--- Page extract Enclosed Below ---
Can you explain this a bit further? From what I can tell, the facility reported in the article is funded by the UAE oil money, some of which is paid to MGB and Dana Farber for consulting purposes. What do you think the hospitals do with that money? They are non-profits, so they aren't using it for stock buy-backs or dividends, they are using it to defray their own operating costs providing care to regular people in Boston. That's a good thing.
I hope you don't think that a not-for-profit designation means that behemoths like MGH/B dont have the army of lawyers and MBAs necessary to make them function quite differently from what the spirit of a non-profit is supposed to be. The leadership of prestigious healthcare institutions has been completely replaced by corporate mindset and strategies, which has led to a few things. The stated goals of the institution rarely fully align with what it is actually doing. These hospitals are not benevolent institutions fully prioritizing how to raise the general level of health of their patients. They have underfunded primary care for decades, underpay primary care workers, have minimal clinic space and support dedicated for primary care, community care, preventive care, but all the while expand expensive specialty clinics which, while valuable to a smaller number of patients, lead to both overexposure to expensive and unnecessary treatments provided to people who dont really need them, and moreover, the marketing of the services of the institution to international audiences, many of whom come and pay cash for these treatments, and often come from disreputable countries. You can sit back, shrug and say, "hey, that's capitalism for ya!", or you can step further back and recognize that this has been a growing trend for many years that was
not always the case, and leads to an erosion of genuine, good faith focus on actual healthcare for the people whom the hospital supposedly serves. The occasional smiley ribbon cutting at the community health centers that the C-suites would love to jettison but cant, since they need them to check the box of "giving back to the community", pale in comparison to investment in extremely costly treatments and shiny new objects that ever and always are surging ahead of the crumbling primary care and basic bread-and-butter work of all specialties, not just medicine (basic general care medicine, neurology, pediatrics, psychiatry is all woefully under-prioritized compared to expensive subspecialty clinics of these same specialties). And of course, you have the overcharging of health insurance costs, which they can do because of their commanding near-monopoly and which the state has recognized as a blatant problem by suing and blocking the acquisition of South Shore Hospital and Hallmark Health (the whole Martha Coakley saga).
--- End of Enclosed Page extract ---
--- Data section Enclosed Below ---
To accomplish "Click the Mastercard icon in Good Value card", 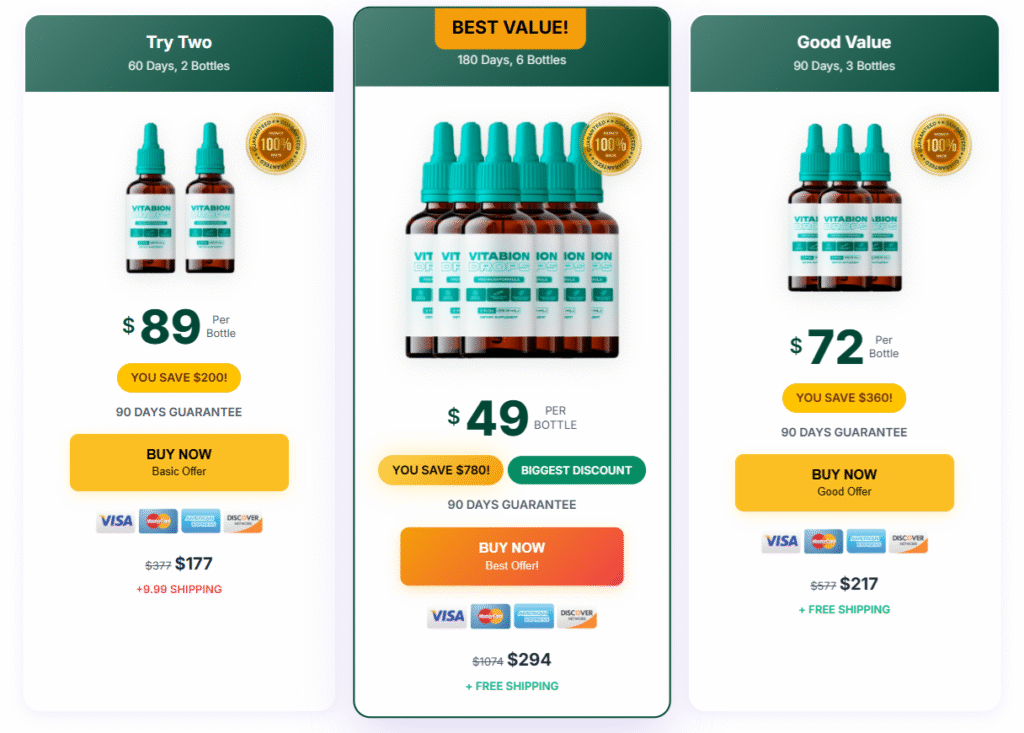I will click(x=823, y=542).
--- End of Enclosed Data section ---
- Your goal
In the hospital discussion above, why does the second reply say the C-suites keep community health centers they would rather jettison? Explain in one to three sentences.

- Solution to this task
The reply says the C-suites can't jettison the community health centers because they need them to check the box of "giving back to the community."